Fund management: the UK looks outward

We recently published a new edition of our report on fund management.

This report is an important part of our suite of economic research since the fund management sector sits at the heart of so much financial and related professional services activity—pension provision, insurance coverage and wealth management, to cite just a few examples. But this research also presents a particular challenge—and therefore area of interest!—because of the scarcity of comprehensive data on the sector globally. 

Using data from a number of national and industry sources, we estimate that the global fund management industry had assets of around $160trn in 2016, 63% of which were in conventional funds—pension funds, mutual funds and insurance funds. Of these, mutual funds accounted for the largest share, with $40.6trn in assets under management at the end of 2016.

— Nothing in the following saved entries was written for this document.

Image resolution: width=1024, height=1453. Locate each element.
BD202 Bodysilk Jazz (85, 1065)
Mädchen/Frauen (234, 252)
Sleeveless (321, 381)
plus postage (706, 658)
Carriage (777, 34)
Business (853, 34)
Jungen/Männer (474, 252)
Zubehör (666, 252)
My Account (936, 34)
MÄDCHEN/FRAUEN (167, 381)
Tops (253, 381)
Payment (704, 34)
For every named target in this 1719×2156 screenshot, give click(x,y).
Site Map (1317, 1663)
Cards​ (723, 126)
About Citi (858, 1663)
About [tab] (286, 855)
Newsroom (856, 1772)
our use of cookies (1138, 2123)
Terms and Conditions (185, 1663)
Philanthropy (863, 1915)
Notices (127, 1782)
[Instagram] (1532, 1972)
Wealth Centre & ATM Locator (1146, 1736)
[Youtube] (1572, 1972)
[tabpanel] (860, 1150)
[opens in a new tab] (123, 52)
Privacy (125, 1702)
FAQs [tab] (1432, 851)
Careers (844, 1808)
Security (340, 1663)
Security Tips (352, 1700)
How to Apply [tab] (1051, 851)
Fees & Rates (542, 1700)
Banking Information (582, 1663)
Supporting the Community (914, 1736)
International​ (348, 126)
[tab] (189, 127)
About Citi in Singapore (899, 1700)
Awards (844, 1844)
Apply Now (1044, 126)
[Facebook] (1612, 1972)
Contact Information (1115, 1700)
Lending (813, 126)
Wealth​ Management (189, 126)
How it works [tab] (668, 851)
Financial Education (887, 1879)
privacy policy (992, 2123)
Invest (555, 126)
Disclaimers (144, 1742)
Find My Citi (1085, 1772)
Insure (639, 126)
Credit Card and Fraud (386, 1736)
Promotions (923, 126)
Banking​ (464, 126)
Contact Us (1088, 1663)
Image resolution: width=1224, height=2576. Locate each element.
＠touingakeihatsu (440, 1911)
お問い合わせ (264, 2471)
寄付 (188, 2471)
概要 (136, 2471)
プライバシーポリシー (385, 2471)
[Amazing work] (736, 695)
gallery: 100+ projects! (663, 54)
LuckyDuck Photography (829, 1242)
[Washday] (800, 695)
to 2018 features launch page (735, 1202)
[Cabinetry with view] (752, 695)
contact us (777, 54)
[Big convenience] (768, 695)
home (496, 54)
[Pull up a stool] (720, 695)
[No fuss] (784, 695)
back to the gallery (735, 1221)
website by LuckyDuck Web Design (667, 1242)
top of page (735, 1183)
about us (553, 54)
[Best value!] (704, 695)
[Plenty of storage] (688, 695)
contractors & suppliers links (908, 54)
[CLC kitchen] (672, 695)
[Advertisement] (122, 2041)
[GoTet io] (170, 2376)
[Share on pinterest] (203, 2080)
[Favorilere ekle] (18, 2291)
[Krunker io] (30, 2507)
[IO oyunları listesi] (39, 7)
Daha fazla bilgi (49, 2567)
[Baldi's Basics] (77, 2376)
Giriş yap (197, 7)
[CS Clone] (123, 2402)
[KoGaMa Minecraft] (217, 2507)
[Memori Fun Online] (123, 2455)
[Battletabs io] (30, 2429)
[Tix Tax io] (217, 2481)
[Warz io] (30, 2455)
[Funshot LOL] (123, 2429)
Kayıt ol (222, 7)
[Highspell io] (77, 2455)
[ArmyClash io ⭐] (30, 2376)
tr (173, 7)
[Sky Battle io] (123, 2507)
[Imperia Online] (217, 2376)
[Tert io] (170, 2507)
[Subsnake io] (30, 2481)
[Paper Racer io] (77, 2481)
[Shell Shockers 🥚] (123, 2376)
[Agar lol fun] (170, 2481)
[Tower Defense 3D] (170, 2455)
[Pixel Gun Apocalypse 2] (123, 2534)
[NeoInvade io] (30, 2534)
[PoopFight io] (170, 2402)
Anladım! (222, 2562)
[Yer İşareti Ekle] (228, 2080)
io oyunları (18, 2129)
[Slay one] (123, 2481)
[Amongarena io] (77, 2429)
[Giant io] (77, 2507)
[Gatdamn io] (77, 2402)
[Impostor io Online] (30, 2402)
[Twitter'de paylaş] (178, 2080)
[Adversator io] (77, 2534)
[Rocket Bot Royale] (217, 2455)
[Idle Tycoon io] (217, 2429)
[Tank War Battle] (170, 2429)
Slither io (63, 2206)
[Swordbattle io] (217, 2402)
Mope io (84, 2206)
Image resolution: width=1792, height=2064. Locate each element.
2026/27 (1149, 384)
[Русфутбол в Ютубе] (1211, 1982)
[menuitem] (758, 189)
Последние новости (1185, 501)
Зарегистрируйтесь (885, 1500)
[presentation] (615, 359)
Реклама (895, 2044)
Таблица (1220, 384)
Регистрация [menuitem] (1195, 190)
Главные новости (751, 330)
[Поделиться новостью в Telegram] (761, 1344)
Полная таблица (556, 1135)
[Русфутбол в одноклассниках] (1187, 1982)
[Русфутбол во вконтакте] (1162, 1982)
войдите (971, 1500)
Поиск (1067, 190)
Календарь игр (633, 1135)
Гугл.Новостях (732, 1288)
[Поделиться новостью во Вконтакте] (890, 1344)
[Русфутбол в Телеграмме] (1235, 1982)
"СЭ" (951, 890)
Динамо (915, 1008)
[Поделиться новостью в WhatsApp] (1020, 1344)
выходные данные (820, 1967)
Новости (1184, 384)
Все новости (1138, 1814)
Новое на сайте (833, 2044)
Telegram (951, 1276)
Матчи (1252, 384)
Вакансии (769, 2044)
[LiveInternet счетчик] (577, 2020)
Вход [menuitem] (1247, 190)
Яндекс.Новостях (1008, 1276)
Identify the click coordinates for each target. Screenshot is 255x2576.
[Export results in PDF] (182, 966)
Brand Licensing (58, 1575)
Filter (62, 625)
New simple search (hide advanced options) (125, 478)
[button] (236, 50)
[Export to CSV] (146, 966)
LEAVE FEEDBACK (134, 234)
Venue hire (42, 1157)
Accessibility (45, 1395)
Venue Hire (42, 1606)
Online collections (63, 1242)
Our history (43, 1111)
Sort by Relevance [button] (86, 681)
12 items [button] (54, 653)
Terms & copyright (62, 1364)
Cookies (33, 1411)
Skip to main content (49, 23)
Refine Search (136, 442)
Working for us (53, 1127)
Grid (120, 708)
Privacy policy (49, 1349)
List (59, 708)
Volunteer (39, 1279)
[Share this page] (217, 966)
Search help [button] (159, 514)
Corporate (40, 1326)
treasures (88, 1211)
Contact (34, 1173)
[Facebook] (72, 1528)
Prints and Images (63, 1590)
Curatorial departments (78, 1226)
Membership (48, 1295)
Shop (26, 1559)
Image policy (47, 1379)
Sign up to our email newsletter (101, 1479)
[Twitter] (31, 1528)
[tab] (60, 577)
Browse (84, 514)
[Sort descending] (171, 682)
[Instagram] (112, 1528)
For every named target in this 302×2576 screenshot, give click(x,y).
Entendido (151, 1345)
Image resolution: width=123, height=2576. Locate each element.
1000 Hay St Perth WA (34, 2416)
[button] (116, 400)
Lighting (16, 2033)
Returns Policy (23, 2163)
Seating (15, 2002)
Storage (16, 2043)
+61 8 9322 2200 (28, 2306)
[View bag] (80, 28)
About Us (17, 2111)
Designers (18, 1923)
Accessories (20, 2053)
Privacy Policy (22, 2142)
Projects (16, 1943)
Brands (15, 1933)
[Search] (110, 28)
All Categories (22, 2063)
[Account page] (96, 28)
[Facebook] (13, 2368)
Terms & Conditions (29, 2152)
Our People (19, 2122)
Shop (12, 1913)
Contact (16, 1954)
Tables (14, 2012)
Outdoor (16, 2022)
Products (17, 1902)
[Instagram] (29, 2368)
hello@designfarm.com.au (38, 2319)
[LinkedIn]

The fund management sector is somewhat unique in being highly geographically concentrated: the US is the source of around half the global total of mutual funds under management, and has pension assets equivalent to around 60% of the global total, according to our estimates. This position is essentially a function of the large size of the US domestic market—the current population is almost 330m, making it the world’s third-most-populous country and the largest developed market by a very wide margin. The next most populous G7 economy is Japan, with around 130m people, and it is no coincidence that Japan is the world’s second-largest investment-management centre.

Figure 11

 In this context, it is clear that the UK’s position as the world’s third-largest investment-management centre is due to the strong international orientation of its fund management sector. Management of funds for overseas clients is an essential feature of the UK’s status as a global centre since it gives it a scale and scope beyond what the purely domestic market, with a population of around 65m, could support. Of the overseas funds managed in the UK, roughly half come from EEA countries, with the rest coming predominantly from the US and Asia. It is this dynamic that underlies the very high level of funds under management in proportion to the size of the economy.